So I unhooked the negative battery terminal while I was changing the oil over the weekend. I finished my tasks and hooked the negative terminal back up. I left the keys in the ignition (which is something i don't typically do) but when I went to start it back up it wouldn't start. Just crank and crank with no spark, three times it actually started and immediately died. It is no giving me no function with the key (trunk, unlock, lock all disabled) and throwing code P0513. I know this code is for the SKIM key being incorrect but I cannot figure out for the life of me how this would have happened. My wife has also misplaced the other set of keys so we are stuck with a car in "theft" mode. Is their anyway besides taking/towing the car to the dealership to get this to cleared and reset. I am very mechanically minded and have worked on electronics before but I don't know what would have caused this. Not sure if it the SKIM module in the dash or if it fried the PCM or what? Any help on this issue would be much appreciated. And yes I did change the battery in the key fob just to make sure.
Welcome to Allpar. Maybe try another battery disconnect? This time with the keys in your pocket?
I'm sure that nothing has fried and the secret 4-digit SKIM code is hard to erase by mistake.
If you can erase the 'active' P0513 fault code from memory or at least get it to be a 'stored' fault code, then the car may then start.
If the VTSS (anti-theft) security system is active, leave the car on a battery charger with the ign key in 'run' for an hour and then retry starting it.
The problem is getting your hands on an advanced enough scan tool to erase the code if you need to. Do you know anyone in the business?
It would have to be CAN-bus compatible like the Chrysler StarScan/StarMobile or WiTech scan tools (or equivalent).
I tried the key on thing last night with a battery charger but no luck but I may have only waited for 45 minutes, I will give it another try tonight for the full hour or more.

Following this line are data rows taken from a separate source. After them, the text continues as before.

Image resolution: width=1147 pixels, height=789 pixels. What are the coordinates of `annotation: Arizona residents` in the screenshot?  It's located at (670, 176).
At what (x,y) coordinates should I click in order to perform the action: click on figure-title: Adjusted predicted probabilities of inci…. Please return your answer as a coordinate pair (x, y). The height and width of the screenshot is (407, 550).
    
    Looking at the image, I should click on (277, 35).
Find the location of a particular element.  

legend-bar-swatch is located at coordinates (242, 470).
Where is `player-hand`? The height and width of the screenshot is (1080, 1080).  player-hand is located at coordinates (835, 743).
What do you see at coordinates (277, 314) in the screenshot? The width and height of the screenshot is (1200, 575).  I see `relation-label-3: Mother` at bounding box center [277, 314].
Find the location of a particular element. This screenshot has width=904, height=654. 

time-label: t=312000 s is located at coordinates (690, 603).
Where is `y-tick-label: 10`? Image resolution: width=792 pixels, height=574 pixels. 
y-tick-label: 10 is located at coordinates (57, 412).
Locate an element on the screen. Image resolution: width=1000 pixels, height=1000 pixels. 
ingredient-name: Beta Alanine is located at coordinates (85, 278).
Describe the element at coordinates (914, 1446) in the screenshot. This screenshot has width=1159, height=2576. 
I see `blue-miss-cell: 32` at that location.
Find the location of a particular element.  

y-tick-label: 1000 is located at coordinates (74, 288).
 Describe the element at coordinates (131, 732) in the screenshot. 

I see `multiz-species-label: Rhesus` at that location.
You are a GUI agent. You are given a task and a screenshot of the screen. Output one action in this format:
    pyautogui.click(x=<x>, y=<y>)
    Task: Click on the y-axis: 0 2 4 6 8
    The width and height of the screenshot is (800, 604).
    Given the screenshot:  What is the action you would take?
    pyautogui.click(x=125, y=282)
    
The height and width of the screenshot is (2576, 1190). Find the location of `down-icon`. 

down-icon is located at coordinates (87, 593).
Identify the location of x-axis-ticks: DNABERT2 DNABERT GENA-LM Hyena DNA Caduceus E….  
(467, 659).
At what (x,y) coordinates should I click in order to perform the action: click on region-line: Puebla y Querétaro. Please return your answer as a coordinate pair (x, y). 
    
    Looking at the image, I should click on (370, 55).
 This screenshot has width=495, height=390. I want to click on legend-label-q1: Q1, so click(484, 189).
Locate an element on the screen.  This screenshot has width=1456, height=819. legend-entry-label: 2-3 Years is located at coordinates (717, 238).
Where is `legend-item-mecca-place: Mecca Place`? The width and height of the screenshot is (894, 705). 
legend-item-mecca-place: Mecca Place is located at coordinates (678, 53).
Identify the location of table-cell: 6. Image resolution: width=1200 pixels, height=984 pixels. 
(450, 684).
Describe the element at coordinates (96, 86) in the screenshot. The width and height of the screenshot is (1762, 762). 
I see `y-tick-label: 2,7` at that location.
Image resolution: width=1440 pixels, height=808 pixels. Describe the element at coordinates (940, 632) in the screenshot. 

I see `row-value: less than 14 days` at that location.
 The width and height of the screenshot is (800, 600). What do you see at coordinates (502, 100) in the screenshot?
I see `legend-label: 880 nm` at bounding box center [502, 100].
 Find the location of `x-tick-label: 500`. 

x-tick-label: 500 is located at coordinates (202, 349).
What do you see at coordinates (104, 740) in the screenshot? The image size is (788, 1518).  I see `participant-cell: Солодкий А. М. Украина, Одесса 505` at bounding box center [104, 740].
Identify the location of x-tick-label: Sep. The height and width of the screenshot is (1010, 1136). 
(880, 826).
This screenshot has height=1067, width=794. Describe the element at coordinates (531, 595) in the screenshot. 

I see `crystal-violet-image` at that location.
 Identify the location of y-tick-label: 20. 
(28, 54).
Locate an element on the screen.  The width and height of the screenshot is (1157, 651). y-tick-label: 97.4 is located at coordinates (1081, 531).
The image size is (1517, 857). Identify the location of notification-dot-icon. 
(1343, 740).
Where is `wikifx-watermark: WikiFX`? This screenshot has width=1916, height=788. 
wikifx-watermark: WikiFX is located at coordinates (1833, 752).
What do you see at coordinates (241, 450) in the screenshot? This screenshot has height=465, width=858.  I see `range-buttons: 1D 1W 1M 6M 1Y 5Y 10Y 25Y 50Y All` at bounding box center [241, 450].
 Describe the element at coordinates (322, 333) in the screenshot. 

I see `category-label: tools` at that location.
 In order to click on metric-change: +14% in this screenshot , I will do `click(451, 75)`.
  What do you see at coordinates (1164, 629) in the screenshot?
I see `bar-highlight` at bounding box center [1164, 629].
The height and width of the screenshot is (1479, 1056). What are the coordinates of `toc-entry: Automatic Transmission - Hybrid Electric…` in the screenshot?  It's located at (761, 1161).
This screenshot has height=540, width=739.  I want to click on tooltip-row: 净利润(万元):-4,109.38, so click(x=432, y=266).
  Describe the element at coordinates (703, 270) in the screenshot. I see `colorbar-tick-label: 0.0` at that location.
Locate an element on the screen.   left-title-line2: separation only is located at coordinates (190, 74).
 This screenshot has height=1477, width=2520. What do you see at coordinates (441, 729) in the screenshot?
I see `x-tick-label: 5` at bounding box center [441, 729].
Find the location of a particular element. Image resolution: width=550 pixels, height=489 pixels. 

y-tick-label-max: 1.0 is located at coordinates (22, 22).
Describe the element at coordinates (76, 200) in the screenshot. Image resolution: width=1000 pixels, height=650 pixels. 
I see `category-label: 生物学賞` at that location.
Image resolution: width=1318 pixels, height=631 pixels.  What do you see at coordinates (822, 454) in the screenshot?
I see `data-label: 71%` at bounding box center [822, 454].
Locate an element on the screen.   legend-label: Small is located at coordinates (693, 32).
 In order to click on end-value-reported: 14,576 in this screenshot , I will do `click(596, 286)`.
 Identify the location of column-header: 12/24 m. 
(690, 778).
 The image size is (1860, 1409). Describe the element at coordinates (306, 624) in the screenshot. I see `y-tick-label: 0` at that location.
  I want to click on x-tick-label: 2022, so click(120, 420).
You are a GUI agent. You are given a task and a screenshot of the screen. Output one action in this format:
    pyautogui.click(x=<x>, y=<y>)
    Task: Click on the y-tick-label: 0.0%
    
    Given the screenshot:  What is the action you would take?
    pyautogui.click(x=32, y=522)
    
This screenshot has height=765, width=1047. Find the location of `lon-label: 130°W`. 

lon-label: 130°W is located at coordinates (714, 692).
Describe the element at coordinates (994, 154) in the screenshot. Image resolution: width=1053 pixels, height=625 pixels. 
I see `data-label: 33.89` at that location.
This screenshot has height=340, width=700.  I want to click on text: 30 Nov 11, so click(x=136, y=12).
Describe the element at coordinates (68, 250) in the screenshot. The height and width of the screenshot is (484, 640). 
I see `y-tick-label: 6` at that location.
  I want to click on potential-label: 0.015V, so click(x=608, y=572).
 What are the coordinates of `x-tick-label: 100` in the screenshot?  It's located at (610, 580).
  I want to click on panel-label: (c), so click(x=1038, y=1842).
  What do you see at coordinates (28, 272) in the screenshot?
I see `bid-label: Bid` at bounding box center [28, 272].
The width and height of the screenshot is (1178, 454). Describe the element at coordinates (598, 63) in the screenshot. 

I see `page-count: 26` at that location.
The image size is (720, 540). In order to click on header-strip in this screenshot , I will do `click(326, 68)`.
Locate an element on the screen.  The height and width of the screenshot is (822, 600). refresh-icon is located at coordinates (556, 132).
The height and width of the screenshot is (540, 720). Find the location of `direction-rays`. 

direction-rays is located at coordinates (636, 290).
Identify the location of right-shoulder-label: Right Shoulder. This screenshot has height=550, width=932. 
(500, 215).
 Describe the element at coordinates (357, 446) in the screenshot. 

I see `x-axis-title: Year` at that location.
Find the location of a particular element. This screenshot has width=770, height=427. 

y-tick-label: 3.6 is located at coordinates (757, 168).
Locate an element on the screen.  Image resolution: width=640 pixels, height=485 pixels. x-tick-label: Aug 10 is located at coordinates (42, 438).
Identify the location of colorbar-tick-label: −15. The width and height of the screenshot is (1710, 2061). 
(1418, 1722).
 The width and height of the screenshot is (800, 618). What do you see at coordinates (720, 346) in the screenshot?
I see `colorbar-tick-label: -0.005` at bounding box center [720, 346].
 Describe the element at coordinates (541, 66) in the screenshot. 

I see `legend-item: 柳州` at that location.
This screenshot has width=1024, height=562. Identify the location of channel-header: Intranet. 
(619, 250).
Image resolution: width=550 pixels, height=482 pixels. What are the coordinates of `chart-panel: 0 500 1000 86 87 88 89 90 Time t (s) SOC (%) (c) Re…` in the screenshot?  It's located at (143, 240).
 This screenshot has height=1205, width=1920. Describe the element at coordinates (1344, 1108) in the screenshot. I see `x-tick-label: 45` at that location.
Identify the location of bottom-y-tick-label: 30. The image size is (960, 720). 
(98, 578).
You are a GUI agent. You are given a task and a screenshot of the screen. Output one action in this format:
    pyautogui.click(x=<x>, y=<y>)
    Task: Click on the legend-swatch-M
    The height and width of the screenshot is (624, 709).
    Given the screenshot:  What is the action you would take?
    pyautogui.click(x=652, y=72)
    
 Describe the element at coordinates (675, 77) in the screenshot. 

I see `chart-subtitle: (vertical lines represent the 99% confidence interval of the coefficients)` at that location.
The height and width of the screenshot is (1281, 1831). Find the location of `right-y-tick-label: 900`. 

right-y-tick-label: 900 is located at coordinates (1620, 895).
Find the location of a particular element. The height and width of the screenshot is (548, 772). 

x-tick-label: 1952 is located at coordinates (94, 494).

I would say that I fried the SKIM module but the power door locks and truck don't work from the key either, which would suggest that it is a problem with the key fob battery but I changed that with no luck either. I don't know anyone in the business that would have that type of scan-tool available so it may be a $50 tow and $100 dealer service to get this in running order again. Thanks for the reply. I am an dedicated reader of Allpar and thought that someone may have some more insight on the situation and I was correct. Thanks again.
Ended up needing to be reset. Service advisor was convinced that it was a dead wireless control module but it was not. Just cost me a tow and .5hrs of shop rate. Thanks for the help.